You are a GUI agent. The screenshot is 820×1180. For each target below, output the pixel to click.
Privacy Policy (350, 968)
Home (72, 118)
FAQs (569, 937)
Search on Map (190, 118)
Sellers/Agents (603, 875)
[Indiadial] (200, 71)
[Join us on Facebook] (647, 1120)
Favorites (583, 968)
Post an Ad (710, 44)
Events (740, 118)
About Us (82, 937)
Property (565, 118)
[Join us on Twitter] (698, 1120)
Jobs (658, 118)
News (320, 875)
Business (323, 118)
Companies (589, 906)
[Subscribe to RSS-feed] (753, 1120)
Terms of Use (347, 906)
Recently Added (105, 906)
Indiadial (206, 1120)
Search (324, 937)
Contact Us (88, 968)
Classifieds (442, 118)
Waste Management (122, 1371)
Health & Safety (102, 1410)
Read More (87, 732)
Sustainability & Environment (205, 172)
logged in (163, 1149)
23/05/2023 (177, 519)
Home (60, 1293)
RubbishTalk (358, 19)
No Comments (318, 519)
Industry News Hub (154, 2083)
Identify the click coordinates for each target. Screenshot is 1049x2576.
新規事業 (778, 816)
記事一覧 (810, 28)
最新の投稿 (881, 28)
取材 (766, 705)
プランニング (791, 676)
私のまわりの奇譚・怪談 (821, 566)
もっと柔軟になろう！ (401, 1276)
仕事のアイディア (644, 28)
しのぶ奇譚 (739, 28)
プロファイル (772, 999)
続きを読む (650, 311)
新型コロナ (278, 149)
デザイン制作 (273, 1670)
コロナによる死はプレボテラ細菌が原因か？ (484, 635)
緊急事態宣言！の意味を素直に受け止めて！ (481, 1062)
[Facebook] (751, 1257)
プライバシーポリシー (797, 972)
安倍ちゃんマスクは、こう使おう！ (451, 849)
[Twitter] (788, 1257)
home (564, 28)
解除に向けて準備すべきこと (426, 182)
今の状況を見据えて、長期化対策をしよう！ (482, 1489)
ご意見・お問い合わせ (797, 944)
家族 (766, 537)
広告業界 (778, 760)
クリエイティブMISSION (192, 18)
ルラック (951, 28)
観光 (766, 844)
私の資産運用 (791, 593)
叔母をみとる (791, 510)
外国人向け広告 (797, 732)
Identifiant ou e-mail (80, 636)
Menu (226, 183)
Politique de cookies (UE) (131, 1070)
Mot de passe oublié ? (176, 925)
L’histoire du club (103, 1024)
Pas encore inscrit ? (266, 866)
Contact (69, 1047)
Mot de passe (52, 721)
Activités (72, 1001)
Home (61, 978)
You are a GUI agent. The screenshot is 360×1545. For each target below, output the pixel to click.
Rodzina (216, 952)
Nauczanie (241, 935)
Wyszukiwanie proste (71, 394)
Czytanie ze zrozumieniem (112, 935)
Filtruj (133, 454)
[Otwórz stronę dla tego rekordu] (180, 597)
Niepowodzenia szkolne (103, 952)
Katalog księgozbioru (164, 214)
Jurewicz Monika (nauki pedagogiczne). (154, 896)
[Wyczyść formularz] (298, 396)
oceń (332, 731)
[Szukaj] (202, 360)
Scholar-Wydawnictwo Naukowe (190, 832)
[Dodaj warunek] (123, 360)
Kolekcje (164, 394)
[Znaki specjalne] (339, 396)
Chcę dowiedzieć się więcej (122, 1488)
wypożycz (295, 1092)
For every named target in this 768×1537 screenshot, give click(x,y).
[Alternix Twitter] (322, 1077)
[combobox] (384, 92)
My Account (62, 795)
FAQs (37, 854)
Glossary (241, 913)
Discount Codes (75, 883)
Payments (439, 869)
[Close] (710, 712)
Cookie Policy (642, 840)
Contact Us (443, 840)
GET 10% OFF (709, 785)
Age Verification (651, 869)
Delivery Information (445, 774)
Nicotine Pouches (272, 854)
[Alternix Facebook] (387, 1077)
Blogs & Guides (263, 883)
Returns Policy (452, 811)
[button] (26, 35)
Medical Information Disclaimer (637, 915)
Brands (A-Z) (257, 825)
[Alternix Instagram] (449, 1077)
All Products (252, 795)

__Your goal__. Please show the lines in the entries above that hold the string "click".

__Answer to the problem__.
You are a GUI agent. The screenshot is 820×1180. For each target below, output the pixel to click.
Identify the click coordinates for each target. Screenshot is 1049x2576.
You are a GUI agent. The screenshot is 360×1545. For each target below, output the pixel to click.
For every named target in this 768×1537 screenshot, give click(x,y).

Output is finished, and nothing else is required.